Product and Services DAOs provide various business offerings. For example, RaidGuild is a design and development agency for the Ethereum ecosystem. Juicebox is a platform for fundraising from the community and building a treasury. DAO Masters and DAO Central are showcasing DAO projects.

Key elements of a DAO:

  • Definition of strategy, values and goals of the DAO is set by founders
  • The selection of the blockchain, and the creation of the smart contract, as well as the issuing of tokens, is also set by the founders
  • Funding of the treasury is accomplished by token sales to the community and investors
  • Distribution of approved funds is executed using tokens and crypto wallets
  • Governance and decision-making is accomplished by having token holders approve proposals, distribution of funds, as well as policy and strategy changes. The tokens are stored in contributors’ crypto wallets and allow for role based privileges
  • Operations processes to on-board community contributors, define and manage proposals, projects and tasks, as well as send payments to contributors, service providers and utilities. For example, CharmVerse combines the management of tasks, documents and bounties in one platform. Gnosis Safe allows for multiple parties to approve transactions. And Snapshot simplifies the voting process.

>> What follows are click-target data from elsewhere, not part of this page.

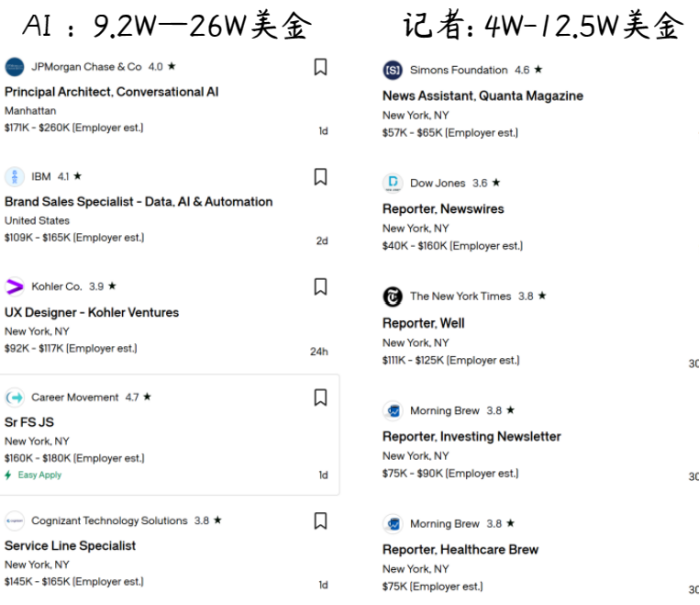Click The New York Times logo
The image size is (700, 605).
(x=392, y=296)
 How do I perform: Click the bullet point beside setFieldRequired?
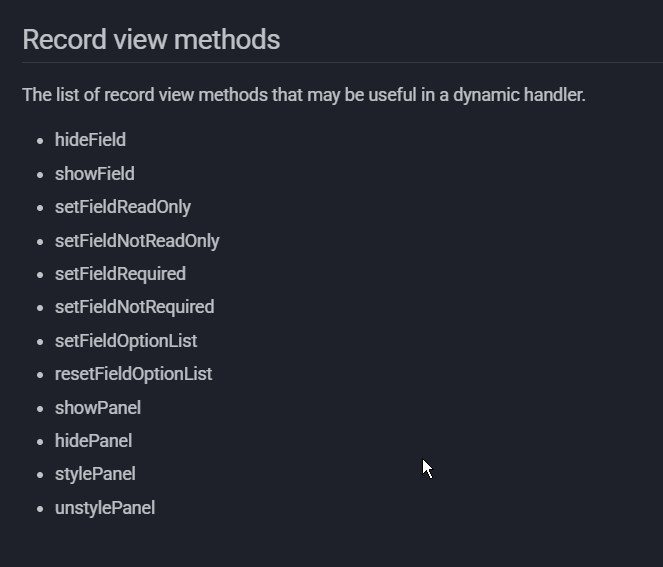[40, 275]
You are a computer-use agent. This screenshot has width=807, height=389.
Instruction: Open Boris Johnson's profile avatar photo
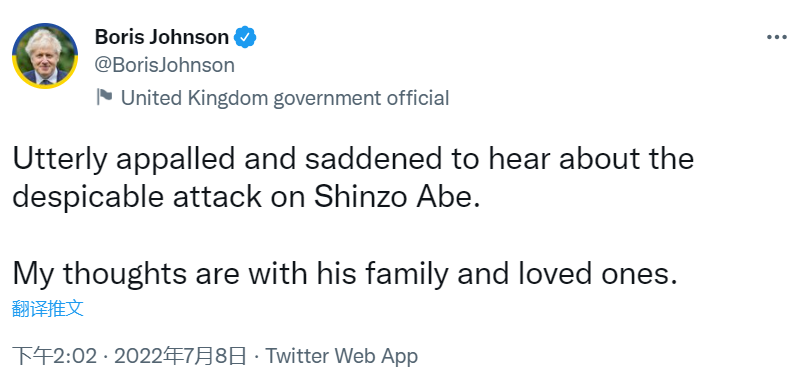pyautogui.click(x=45, y=56)

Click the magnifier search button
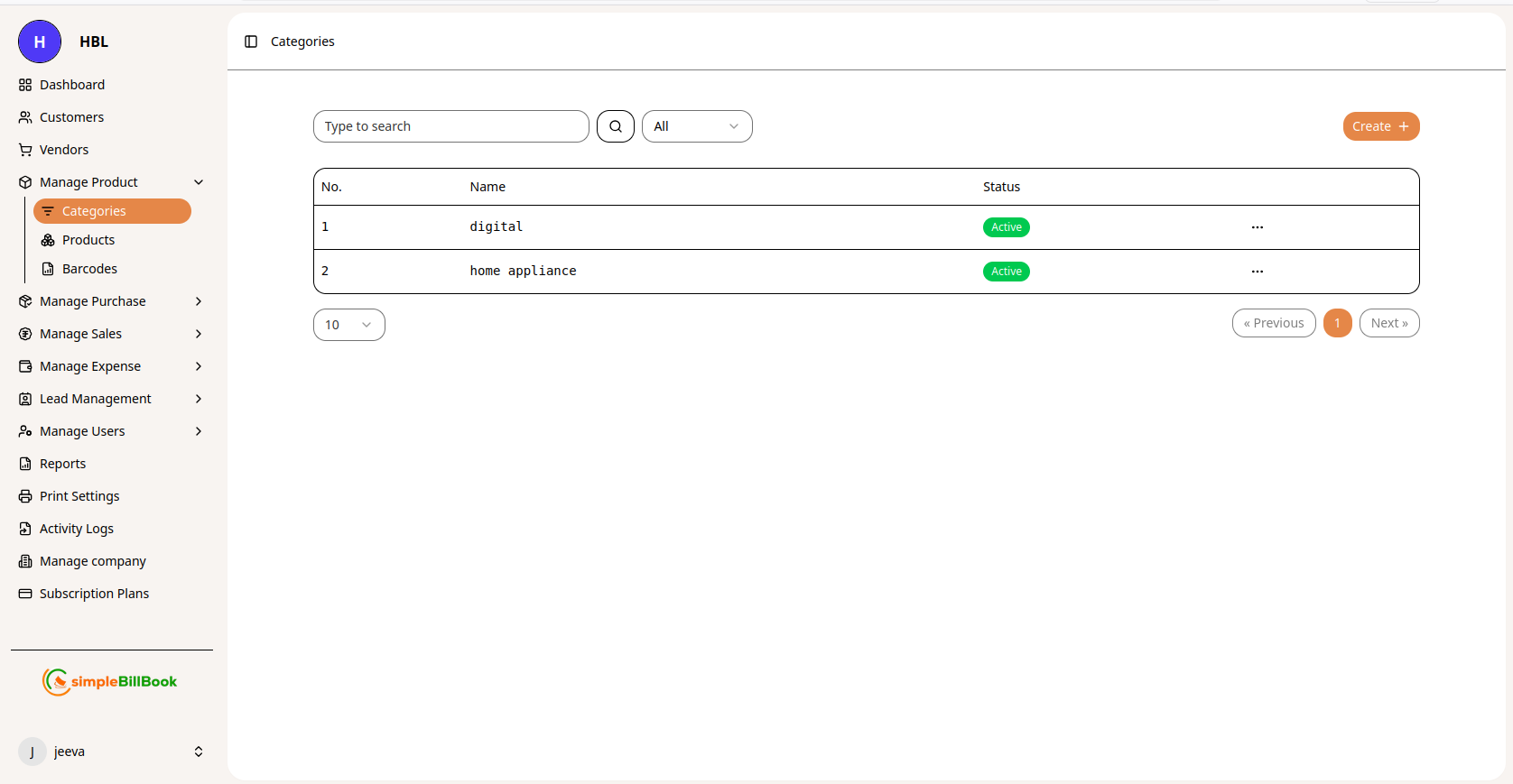point(616,126)
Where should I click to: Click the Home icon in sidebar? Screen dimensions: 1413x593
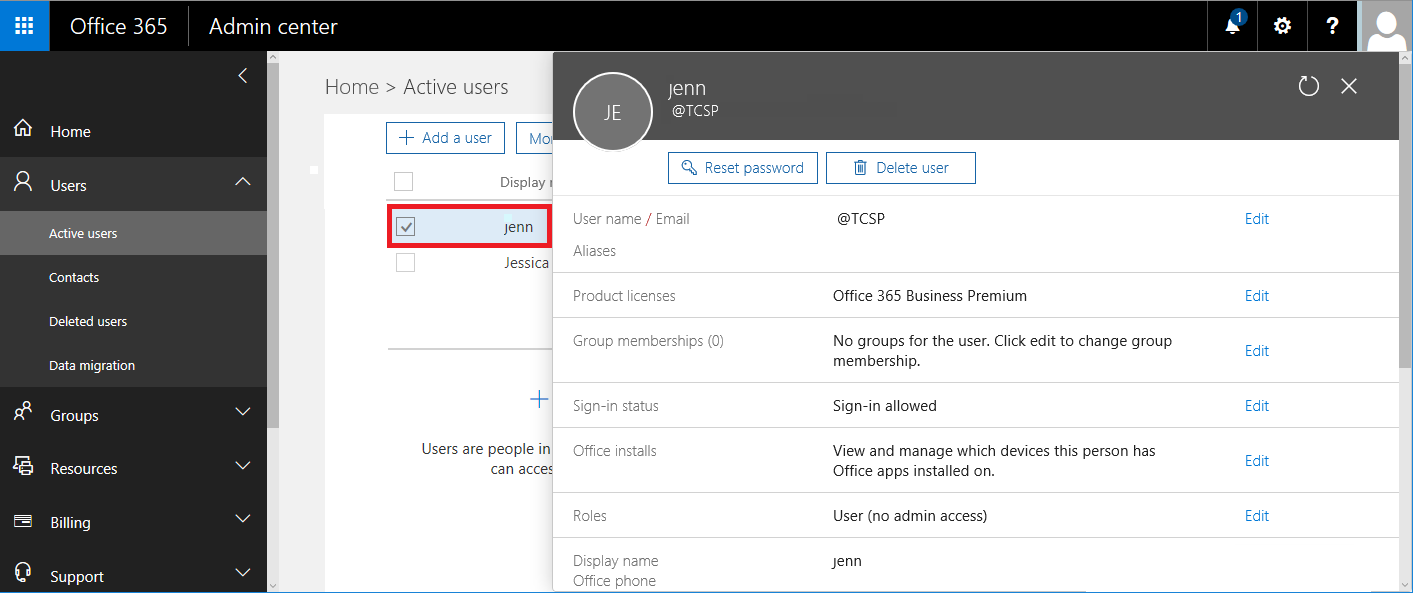pyautogui.click(x=23, y=130)
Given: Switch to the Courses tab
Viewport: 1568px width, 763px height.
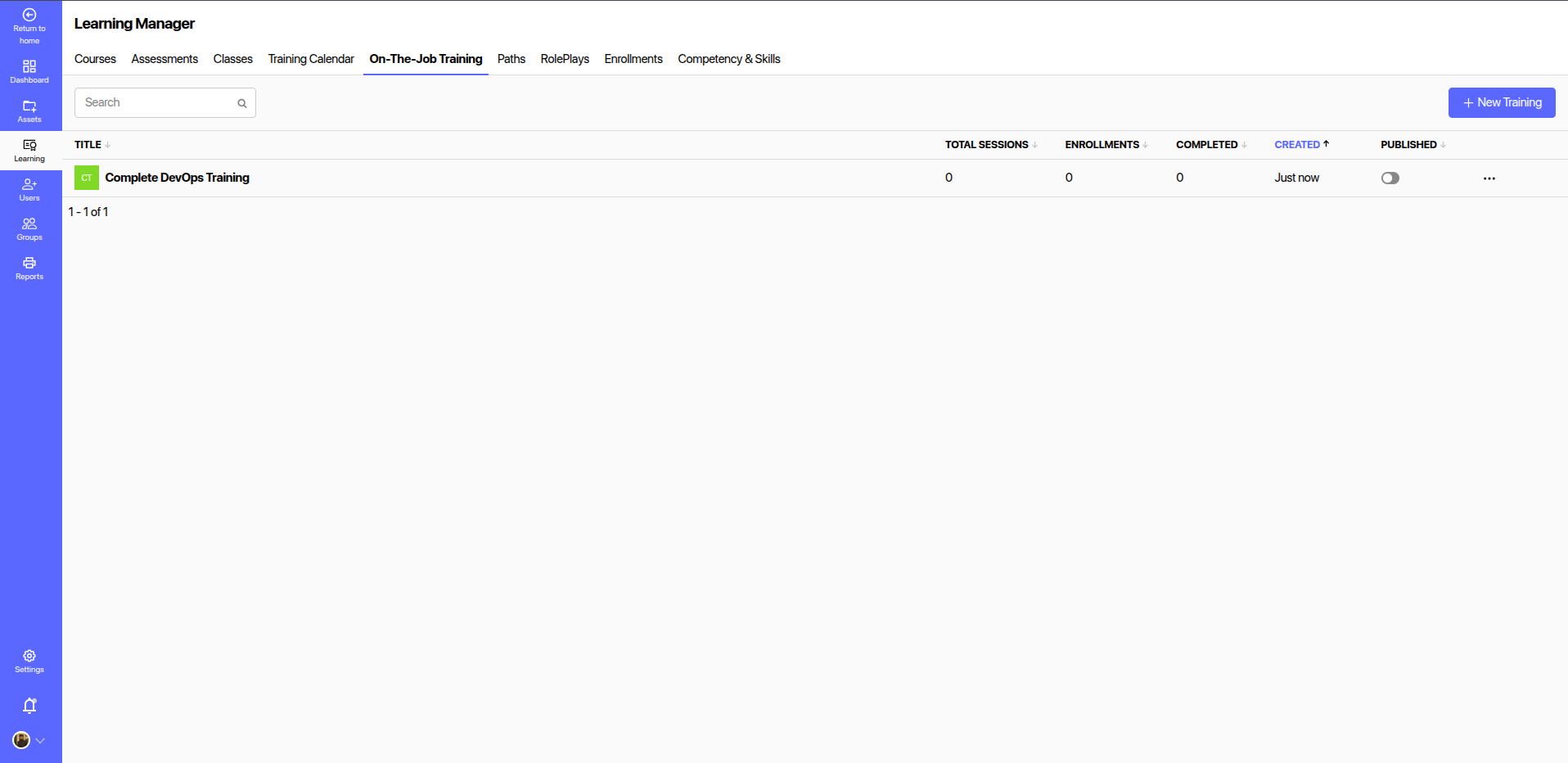Looking at the screenshot, I should [95, 59].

It is early days for DAOs, but things are moving very rapidly. As DAOs grow and demonstrate success in the Web3 eco-system, we see the potential of their novel organization techniques, tools and processes to be adopted initially where Web 2 to Web 3 businesses converge. Some potential examples are:

  1. Collaboratively engage customers to anonymously vote on the direction of a company’s R&D plans
  2. Creating a direct collaboration between creators, artists, entertainers and influencers and their fans using NFTs
  3. Democratizing the way contract (1099 workers) find, perform and get paid for contributing to a company’s or DAO’s mission
  4. Radically alter the transparency of decisions if a public, shared ledger as the system of record is used for governance or managerial decisions
  5. Creating novel employee engagement practices by viewing the community of employees and former employees as valuable assets to help guide company policy and direction
  6. Enabling workers to showcase their portfolio of verified work, accomplishments and skills publicly in their digital wallet
  7. Defining new identity and access control systems that use pseudonymous crypto tokens in digital wallets.